Recent research by John Gibson of Waikato University suggests that there is great misunderstanding about vaccine efficacy among the New Zealand public.
Gibson added the following question to an omnibus survey (using landlines and mobile phones) of a nationally representative random sample of voting age New Zealanders.
The vaccine for COVID-19 marketed by Pfizer is the main COVID vaccine available in New Zealand. Based on your own understanding, were the trials that allowed the authorization of this vaccine designed to:
(a) Test if the vaccine prevents infection and transmission of SARS-CoV-2 (the virus that causes COVID-19)?
(b) Test if the vaccine reduces the likelihood of getting symptoms of COVID-19?
(c) Test if the vaccine reduces the likelihood of getting seriously sick and dying?
(d) All of the above.
The poll was conducted in the first week of December 2021 when Parliament voted in the traffic light system restricting the rights of the unvaccinated. Consequently, vaccine-related questions and concerns should have been front and centre in people’s minds.
Around 3% chose each of options (a) and (b). Around 11% chose option (c) and nearly 80% chose option (d), i.e., all of the above. More than 95% of the respondents believed that the vaccines were more effective than they are and were trialled against highly stringent criteria.
What is the reality? Only option (b) is correct! The trials, for instance, have nothing to say regarding whether the vaccines can prevent serious illness or death! An article from October 2020 by Peter Doshi in the BMJ quotes Tal Zaks, the Chief Medical Officer of Moderna (which was another producer of mRNA vaccines, and used the same set-up as Pfizer):
“…Our trial will not demonstrate prevention of transmission…because in order to do that you have to swab people twice a week for very long periods and that is operationally untenable…Would I like to know that this prevents mortality? Sure, because I believe it does. I just don’t think it is feasible within the time-frame [of the trial] – too many people would die waiting for the results before we knew that.
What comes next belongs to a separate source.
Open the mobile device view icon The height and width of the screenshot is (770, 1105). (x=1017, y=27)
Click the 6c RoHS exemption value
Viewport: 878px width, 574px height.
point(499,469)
In fact, earlier in August 2020, the Editor-in-Chief of the BMJ commented:
So instead we are heading for vaccines that reduce severity of illness rather than protect against infection, provide only short lived immunity, and will at best have been trialled by the manufacturer against placebo. As well as damaging public confidence and wasting global resources by distributing a poorly effective vaccine, this could change what we understand a vaccine to be. Instead of long term, effective disease prevention it could become a suboptimal chronic treatment. This would be good for business but bad for global public health.
We knew all of this long before the imposition of vaccine mandates in New Zealand and the resulting deep social divisions.
There is little point in blaming the public for their misperception. As Gibson points out, most people get their information from the media rather than medical journals. It is now widely recognised that in recent times large parts of New Zealand media, avid recipients of public interest journalism fund largesse from the government, have acted more as organs of the government rather than independent and objective arbiters of the truth.
Unfortunately long after the details of the Covid-19 randomised trials became public knowledge and it was clear what those trials showed regarding vaccine efficacy, New Zealand journalists were writing articles making claims that were incorrect, such as the vaccine “will prevent most if not all cases appearing and potentially prevent them from becoming infected at all” or that the vaccine was “about 95 per cent effective in preventing infection from the original Wuhan strain”.
Gibson further notes that in addition to not correctly reporting the relevant scientific literature, the media promoted opinions from supposedly independent local academics even though those academics were merely regurgitating talking points about the vaccine provided to them by the government in a carefully orchestrated public relations campaign. Gibson notes ruefully that the views of these commentators continue to be promoted uncritically without any mention of the potential conflicts of interest.